An unbeaten run, raiders finding form and consistency, crucial wins over arch rival Iran (twice) and all this in their first international appearance in five years - the Asian Kabaddi Championships had positives aplenty for team India.
Six teams formed the competitive pool of the tournament in Busan, South Korea - India, Iran, Chinese Taipei, Japan and host Korea, with the competition also providing valuable time on the mat for the sides ahead of the Asian Games in China later this year.
Handling India’s victorious campaign off the mat was a distinguished coaching contingent comprising of Ashan Kumar, the man who led Tamil Thalaivas in a fairytale campaign in the ninth season of Pro Kabaddi League (PKL), Sanjeev Kumar Baliyan, the title-winning coach with Jaipur Pink Panthers in PKL 9 and Edachery Bhaskaran, who led India to gold in the 2010 Asian Games in Guangzhou.
Boost to Asiad prep
“We got the opportunity to play in an international tournament after so many years, and I am happy that we made it count,” Ashan to Sportstar from Korea.
“Before the event, coach Bhaskaran and I along with my kids worked hard and prepared well in the camp in Bengaluru. After the loss in the 2018 Asian Games and missing out on the opportunity to raise our flag in Jakarta, winning this tournament meant a lot, and these kids ensured that this dream was fulfilled by winning every game convincingly and by large margins,” he said.
India enjoyed a dominant run and operated on a far superior level compared to the other participating nations, scoring the highest points (330) while leaking the least (129) in the four-day continental championship. The only opponent who made India break a sweat was long-time nemesis Iran.
India won by an average of more than 46 points against other teams, but in both matches against Iran, it was given a tough time. Iran narrowly missed out by five points in the league match, and despite losing the final by 10 points, was constantly snapping at India’s heels looking to level scores.
“Iran defeated India by 14 points in the last Asian Games. We covered those 14 deficit points and beat them with a margin of 10 points in the final. No doubt Iran will be the team to beat in the Asian Games. We are seeing them as a big competitor and not taking them lightly,” he added.
‘Entire focus was on our boys’
The 63-year-old has travelled the world as a kabaddi coach and even successfully helmed campaigns in Iran (2010) and Korea (2018) where the sides have beaten India at the Asiad level.
“We have enough time before the Asian Games, so all of our preparations will be based on the strength of our opposition and their skill set, and I am very confident that no one can touch us in that competition,” he added.

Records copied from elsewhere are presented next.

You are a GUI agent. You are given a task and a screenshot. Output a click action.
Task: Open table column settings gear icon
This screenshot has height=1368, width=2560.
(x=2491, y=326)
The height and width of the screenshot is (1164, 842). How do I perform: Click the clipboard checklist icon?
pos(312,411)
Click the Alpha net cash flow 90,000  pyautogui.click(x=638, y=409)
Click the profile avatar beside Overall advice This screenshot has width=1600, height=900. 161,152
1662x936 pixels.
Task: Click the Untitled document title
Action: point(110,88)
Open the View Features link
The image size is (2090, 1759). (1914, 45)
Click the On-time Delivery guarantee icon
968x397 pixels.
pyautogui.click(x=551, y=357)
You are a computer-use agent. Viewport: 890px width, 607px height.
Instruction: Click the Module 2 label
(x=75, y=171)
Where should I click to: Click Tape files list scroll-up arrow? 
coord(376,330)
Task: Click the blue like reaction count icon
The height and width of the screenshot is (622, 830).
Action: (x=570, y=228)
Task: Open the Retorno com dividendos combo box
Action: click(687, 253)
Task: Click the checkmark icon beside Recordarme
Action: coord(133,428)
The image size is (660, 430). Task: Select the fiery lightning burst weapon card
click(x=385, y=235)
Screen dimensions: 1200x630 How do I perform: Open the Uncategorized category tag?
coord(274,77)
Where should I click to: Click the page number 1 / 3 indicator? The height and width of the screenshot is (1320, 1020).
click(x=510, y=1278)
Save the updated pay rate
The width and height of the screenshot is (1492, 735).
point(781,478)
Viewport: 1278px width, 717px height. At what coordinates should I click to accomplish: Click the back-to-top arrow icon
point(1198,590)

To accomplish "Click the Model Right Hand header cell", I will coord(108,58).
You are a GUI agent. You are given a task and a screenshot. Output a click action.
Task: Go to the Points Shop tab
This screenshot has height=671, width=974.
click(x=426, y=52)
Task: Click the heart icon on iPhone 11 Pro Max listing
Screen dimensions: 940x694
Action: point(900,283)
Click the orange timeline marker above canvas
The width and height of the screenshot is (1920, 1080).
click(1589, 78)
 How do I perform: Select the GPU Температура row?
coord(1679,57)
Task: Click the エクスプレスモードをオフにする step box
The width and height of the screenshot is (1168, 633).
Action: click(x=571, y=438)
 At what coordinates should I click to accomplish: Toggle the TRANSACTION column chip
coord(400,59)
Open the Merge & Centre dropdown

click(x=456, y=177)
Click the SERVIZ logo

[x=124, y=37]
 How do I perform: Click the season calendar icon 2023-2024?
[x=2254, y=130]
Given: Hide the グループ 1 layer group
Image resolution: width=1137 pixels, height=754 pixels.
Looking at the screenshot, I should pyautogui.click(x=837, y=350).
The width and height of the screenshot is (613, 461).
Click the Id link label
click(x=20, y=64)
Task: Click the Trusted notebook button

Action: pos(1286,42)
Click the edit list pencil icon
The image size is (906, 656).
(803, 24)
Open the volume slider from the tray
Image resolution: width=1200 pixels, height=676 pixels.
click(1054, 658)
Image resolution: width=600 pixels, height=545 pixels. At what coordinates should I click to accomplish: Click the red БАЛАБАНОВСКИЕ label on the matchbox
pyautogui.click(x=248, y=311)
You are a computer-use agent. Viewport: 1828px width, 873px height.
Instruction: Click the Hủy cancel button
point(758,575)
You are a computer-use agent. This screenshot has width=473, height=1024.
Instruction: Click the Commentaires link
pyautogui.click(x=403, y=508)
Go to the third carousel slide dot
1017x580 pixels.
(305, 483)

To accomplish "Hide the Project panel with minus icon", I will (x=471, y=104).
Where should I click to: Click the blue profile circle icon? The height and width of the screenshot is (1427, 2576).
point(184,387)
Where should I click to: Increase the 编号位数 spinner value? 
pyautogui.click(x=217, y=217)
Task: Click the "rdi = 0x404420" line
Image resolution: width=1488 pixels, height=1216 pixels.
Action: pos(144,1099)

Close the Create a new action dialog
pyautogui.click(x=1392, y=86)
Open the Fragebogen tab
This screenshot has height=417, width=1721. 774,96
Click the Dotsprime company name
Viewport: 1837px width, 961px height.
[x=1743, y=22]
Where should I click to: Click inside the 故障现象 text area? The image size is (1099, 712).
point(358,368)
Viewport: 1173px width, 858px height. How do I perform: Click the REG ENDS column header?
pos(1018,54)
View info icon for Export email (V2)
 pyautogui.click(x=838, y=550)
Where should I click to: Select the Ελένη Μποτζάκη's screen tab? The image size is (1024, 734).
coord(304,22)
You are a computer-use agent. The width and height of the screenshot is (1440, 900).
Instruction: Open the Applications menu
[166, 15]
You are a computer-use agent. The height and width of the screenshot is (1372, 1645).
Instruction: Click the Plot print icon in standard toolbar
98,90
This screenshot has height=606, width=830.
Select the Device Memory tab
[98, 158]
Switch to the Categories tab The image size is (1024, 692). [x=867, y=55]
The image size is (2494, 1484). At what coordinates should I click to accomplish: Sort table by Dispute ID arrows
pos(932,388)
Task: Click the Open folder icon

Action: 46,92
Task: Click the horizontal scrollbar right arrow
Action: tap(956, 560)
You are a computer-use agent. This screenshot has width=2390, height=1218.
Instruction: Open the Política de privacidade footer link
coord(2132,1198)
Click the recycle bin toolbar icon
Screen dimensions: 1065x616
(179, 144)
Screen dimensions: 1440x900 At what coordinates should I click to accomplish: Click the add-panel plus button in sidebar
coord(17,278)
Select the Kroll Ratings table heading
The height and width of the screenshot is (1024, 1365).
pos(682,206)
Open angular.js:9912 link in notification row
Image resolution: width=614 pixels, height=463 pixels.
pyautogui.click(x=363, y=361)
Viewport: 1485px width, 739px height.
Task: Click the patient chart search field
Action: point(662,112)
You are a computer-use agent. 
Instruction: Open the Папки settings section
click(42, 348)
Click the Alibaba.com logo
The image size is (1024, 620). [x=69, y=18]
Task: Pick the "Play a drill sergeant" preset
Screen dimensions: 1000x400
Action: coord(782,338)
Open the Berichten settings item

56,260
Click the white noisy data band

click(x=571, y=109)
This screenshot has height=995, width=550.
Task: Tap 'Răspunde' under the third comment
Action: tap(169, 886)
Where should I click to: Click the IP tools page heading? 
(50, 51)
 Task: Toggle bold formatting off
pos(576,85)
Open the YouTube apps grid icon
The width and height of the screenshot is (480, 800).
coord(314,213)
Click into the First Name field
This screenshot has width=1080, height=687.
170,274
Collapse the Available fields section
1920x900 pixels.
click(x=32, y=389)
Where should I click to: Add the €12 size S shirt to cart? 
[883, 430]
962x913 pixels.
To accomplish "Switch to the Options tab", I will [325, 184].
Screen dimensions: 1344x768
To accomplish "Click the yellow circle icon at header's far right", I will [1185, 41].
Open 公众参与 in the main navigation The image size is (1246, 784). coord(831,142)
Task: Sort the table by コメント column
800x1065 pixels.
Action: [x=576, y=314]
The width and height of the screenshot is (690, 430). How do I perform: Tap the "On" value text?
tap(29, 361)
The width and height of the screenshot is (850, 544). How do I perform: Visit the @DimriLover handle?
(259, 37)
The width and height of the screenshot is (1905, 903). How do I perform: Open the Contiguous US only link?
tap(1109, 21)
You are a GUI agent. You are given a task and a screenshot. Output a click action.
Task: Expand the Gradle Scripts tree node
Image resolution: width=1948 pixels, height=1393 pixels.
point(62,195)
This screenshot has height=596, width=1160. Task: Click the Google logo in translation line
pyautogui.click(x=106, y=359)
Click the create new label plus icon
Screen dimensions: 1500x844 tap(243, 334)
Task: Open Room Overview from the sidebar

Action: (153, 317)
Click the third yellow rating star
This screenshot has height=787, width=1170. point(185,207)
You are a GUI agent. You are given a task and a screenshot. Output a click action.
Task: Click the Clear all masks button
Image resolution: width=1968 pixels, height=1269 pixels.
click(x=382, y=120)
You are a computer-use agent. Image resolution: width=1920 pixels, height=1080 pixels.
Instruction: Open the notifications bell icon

While India and Iran kept up the pedigree in kabaddi the countries have built a reputation for, Korea, silver medallist in the last Asiad in Jakarta, looked a pale shadow of its former self.
“Iran was always a good team and still is. Teams like Chinese Taipei impressed me a lot. Yes, Korea had some definitive weaknesses. However, I went there as India’s coach this time, so my entire focus was on our boys, and I am extremely pleased with our team’s performance,” Ashan remarked when prodded about the skill level of the others teams in the tournament.
Wary of niggles
The tournament also marked the successful return of star-raider Pawan Sehrawat, who missed out on the entire PKL 9 season after picking up a ACL injury in the season opener. With two super 10s to his name and crucial contributions in defense, the 26-year-old led from the front.
“Pawan is a world-class player. He returned to the mat only after fully recovering from his injury two-three months ago. He has performed admirably throughout the tournament. As captain, he led and controlled the team from the front, and has been very instrumental in India’s winning run,” Ashan remarked.
On the other hand, Naveen Kumar sustained a niggle against Chinese Taipei and warmed the bench thereafter.
“Naveen twisted his ankle in one of the practice sessions before the tournament, but it’s nothing serious. We are saving him for the Asian Games. We do not want anyone to risk even small niggles. Our bench strength was so good that we decided young boys should take charge,” Ashan explained.
Systems in place ahead of Hangzhou
Ashan confirmed the three-member coaching unit will remain the same for the Asiad and also said that 24 selected players will head to a national camp at Netaji Subhas National Institute of Sports (NSNIS) Bengaluru from July 5.
The exclusion of seasoned players Pardeep Narwal, Deepak Niwas Hooda, Surender Gill, Surender Nada, and Girish Maruti Ernak had raised eyebrows ahead of the Asian Championship, but Ashan said that they will return to selection consideration for the Asian Games.
“The one who will show commitment towards the nation, be it senior or junior, experienced or inexperienced, we will take those players in the team purely based on merit and team balance.”